Please repeat, exactly and without pictures, the lines of the entries below that run from the one containing "Screen dimensions: 418x320" through the one containing "Given: Favorite the post with the star icon".

═════ Materials provided

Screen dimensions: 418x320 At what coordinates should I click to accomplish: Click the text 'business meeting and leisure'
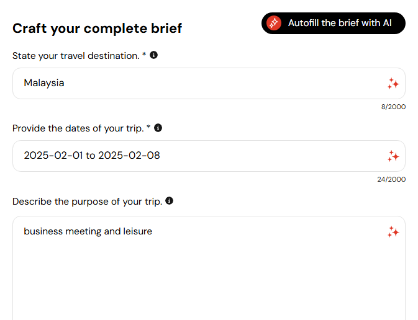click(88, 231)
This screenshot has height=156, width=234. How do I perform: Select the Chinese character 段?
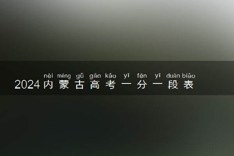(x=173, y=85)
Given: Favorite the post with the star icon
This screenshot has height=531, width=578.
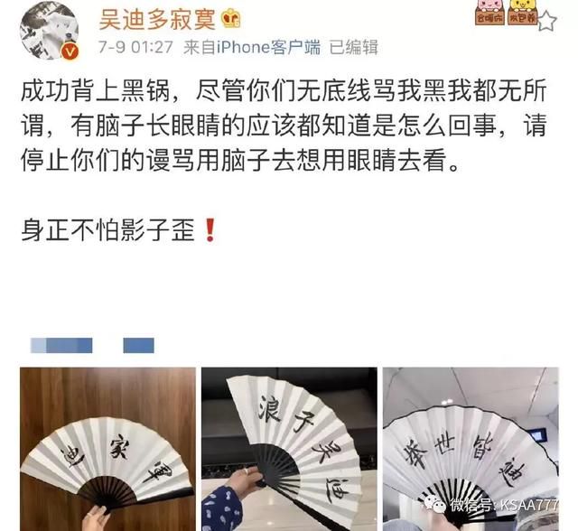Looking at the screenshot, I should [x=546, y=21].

══════════
═════ Materials provided

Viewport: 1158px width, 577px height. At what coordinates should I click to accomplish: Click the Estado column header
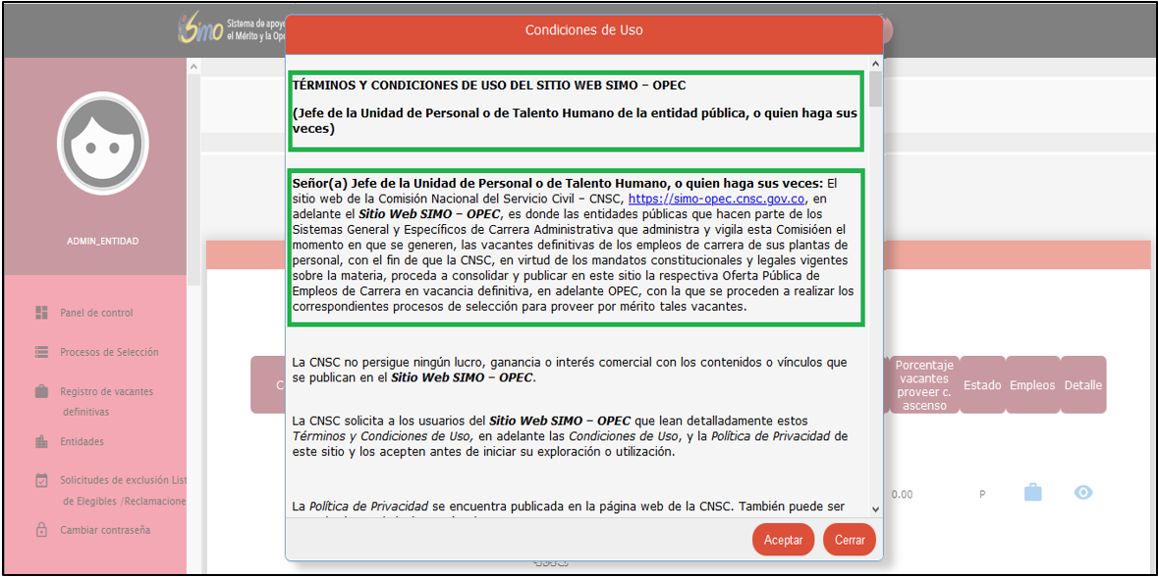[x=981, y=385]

══════════

== Response box ==
Screen dimensions: 418x320 At what coordinates should I click to accomplish: Click the text 'business meeting and leisure'
click(88, 231)
This screenshot has height=156, width=234. How do I perform: Select the Chinese character 段?
(x=173, y=85)
Given: Favorite the post with the star icon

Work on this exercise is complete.